We continued on to Kandy, arriving in time for an evening dance performance. We were rushed to drive around the lake to get to the auditorium, so I didn't get any good pictures of the town or the lake or the Temple of the Tooth. The dance performance was great. Every piece was a little more intense and involved, culminating in dancers walking across hot coals. I was amazed at the beauty of the costumes and the gorgeous dance routines.

After that, it was time to visit the Temple of the Tooth, which is the most sacred Buddhist site in Sri Lanka, housing what's believed to be one of the Buddha's teeth. To add to the majesty of this experience, I was there on a poya night. Every full moon in Sri Lanka is a poya, a public holiday. Many Buddhists make a point to visit the temples and make offerings. Tonight was no exception. Buddhist pilgrims made up the vast majority of the crowd, but it certainly made it a crowded experience. I made my way through the queue, guided by my driver the whole way, who narrated what we were seeing. I had read that each visitor was granted about 15 seconds to view the Tooth room, where the outermost of the seven caskets holding the tooth would be visible, 3 meters away. I think we each got about 1.5 seconds before we were herded away. The temple was gorgeous, as was the spectacle of thousands of white-clad pilgrims meditating and making offerings of flowers. But I didn't get to take in the temple as well as I would have liked. It was just too crowded. We finally emerged and reclaimed our shoes and took off for the guest house, nestled high in the hills above Kandy.
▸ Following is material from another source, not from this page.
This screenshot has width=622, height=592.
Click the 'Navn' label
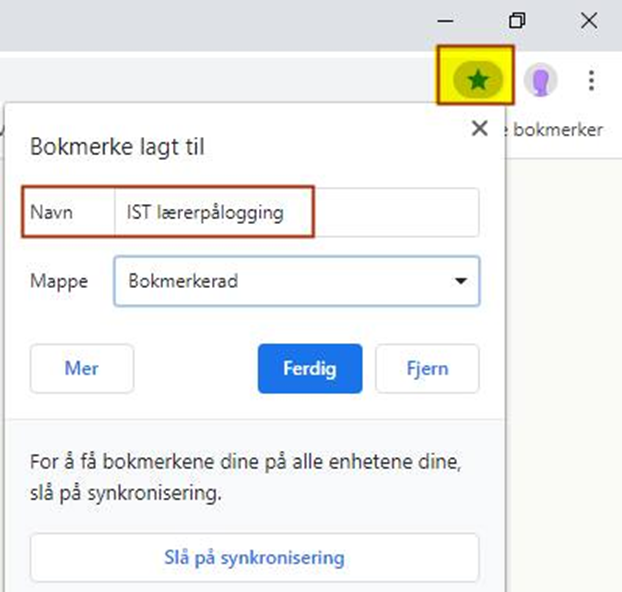click(x=52, y=212)
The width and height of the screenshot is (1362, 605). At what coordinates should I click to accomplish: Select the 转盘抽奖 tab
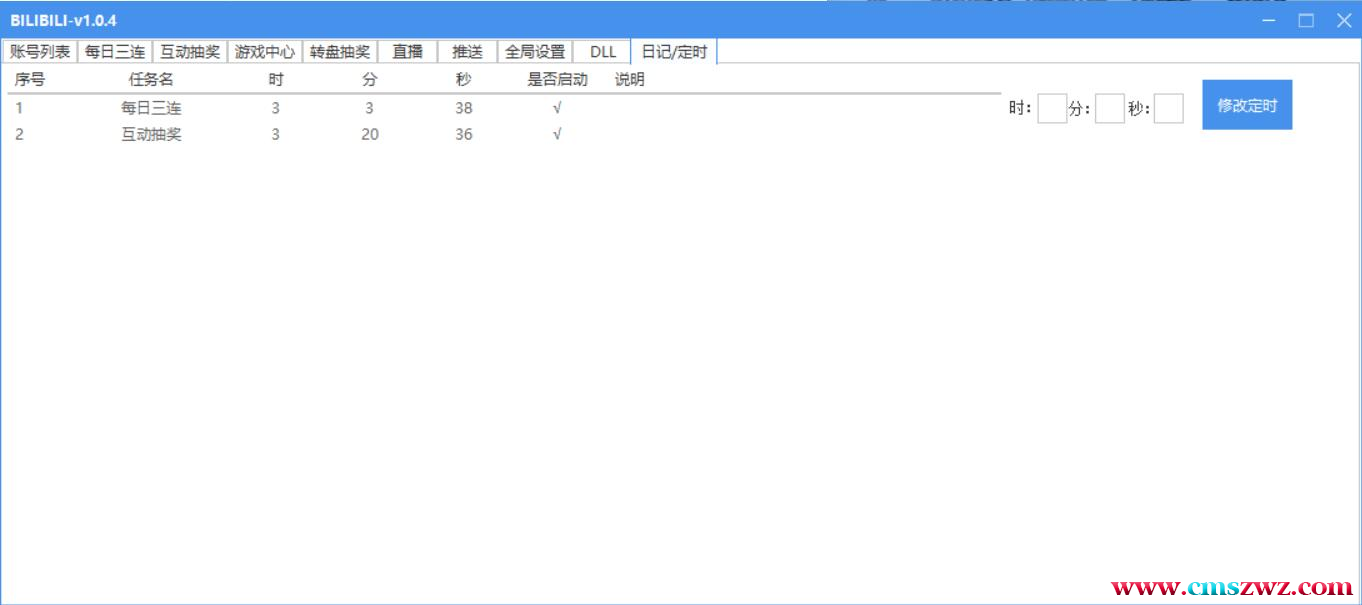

After fifteen harrowing minutes of driving on narrow, winding roads, we reached my guest house. They had a restaurant serving dinner, but I was too tired for food. And still stuffed from the feast at lunch. So I just got some drinks and took a shower and settled into bed. The room was simple but adequate. Really, as long as there was a bed, a fan, a mosquito net, and hot water, I was happy. I fell asleep reading my Sri Lanka guidebook and reveling in a blissful first day. I was so full of anticipation and adoration and excitement, and I fell asleep easily and quickly.

More to come on the following days... And a few pictures of day one!


Becky said...

What a cool experience.

Nomads By Nature said...

A great first day! Can't wait to hear more!